### What you should do:
Return each line of the listing in which the word "computer" appears.

### Data extracts:
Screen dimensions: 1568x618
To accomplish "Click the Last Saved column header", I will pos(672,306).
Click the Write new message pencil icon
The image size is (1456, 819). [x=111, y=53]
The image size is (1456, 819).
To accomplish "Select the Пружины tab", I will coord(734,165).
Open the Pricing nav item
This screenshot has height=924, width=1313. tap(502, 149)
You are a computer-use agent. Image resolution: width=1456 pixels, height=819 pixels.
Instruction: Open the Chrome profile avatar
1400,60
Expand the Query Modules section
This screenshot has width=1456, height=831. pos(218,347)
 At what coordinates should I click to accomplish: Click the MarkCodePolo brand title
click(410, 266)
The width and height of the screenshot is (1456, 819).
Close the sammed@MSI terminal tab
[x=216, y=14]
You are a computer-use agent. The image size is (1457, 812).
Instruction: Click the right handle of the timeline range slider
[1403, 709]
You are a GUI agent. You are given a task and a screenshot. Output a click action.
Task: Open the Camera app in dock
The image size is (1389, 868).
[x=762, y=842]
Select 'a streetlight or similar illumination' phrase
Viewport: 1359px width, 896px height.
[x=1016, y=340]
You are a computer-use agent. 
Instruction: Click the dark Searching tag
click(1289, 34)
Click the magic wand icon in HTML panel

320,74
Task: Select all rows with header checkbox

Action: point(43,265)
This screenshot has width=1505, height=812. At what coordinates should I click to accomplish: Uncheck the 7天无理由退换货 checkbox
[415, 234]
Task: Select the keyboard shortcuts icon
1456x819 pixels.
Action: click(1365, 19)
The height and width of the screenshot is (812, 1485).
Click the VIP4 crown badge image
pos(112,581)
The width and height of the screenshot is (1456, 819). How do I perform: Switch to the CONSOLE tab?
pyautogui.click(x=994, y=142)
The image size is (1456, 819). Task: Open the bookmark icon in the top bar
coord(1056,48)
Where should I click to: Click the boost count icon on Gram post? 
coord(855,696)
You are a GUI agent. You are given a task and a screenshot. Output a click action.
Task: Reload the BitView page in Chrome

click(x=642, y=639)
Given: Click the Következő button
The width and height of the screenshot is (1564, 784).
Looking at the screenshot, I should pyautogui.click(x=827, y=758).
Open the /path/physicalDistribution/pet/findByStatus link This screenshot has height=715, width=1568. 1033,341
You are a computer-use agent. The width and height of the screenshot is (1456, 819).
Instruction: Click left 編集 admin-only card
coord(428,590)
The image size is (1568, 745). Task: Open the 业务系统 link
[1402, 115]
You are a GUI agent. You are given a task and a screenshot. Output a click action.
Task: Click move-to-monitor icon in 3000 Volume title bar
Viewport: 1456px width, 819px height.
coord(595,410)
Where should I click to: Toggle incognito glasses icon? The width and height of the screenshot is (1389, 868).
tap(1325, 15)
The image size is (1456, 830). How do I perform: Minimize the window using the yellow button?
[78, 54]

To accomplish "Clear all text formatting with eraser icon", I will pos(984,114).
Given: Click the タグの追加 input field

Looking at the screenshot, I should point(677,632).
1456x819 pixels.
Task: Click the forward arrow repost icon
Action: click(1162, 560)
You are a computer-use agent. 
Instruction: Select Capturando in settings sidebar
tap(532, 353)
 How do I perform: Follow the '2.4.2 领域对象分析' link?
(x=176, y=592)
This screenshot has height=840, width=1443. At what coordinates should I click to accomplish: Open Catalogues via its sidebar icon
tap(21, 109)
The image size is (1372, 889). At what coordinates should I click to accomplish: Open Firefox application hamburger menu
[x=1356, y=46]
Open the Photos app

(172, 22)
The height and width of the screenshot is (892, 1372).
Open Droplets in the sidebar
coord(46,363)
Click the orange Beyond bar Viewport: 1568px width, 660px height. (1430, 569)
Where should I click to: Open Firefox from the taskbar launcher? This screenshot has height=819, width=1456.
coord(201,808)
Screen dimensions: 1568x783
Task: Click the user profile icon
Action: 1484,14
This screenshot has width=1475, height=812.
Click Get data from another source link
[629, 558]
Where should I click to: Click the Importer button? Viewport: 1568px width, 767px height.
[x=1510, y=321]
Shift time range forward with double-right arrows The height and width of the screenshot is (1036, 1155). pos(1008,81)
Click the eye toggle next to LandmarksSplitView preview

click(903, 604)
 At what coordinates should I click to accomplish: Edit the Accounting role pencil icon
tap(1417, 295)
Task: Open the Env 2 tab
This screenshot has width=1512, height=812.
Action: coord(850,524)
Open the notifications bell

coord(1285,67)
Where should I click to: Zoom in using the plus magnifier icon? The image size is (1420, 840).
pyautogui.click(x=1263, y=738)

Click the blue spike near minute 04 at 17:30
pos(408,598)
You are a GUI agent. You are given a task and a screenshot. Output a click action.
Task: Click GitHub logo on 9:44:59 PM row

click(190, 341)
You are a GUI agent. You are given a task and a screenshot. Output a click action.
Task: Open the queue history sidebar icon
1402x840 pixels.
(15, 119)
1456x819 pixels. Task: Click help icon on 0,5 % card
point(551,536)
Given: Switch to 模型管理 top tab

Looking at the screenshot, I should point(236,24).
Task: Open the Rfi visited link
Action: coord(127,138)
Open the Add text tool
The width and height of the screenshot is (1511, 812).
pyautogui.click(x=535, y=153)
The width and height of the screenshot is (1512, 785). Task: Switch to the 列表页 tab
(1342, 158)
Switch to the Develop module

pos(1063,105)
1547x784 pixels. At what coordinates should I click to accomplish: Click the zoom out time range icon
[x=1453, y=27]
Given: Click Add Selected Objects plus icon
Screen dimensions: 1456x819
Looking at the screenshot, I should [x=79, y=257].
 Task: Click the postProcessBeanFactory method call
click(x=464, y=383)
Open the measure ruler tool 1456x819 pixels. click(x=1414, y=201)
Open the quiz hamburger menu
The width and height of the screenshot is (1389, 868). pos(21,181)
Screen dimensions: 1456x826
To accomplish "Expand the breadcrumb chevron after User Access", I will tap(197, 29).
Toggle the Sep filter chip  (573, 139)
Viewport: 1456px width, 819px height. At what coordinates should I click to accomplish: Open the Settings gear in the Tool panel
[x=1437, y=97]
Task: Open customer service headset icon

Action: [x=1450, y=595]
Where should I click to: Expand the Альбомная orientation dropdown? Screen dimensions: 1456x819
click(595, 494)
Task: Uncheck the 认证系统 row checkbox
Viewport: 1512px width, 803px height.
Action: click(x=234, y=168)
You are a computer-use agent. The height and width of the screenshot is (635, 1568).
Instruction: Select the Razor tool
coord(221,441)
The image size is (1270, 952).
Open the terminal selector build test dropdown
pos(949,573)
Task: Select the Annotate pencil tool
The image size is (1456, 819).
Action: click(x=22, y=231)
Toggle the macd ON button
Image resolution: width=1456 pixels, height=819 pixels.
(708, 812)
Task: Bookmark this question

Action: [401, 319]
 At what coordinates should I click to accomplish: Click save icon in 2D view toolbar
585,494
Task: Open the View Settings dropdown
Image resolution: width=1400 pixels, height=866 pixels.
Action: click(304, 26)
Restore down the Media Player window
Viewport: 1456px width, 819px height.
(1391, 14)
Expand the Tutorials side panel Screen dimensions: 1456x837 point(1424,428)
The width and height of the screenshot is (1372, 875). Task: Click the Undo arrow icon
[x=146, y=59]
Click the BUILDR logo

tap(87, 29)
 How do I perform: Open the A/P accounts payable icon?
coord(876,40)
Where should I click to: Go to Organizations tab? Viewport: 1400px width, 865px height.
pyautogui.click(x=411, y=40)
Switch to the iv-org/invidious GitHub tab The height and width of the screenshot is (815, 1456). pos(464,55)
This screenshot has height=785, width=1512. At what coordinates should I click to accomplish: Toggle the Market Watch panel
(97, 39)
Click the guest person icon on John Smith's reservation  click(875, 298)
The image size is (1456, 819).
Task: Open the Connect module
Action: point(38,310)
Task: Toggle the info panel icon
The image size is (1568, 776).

### Finished task:
You are a computer-use agent. Image resolution: width=1456 pixels, height=819 pixels.
You are a computer-use agent. The image size is (1457, 812).
You are a computer-use agent. 
You are a computer-use agent. The width and height of the screenshot is (1456, 819).
You are a computer-use agent. 
You are a computer-use agent. The height and width of the screenshot is (635, 1568).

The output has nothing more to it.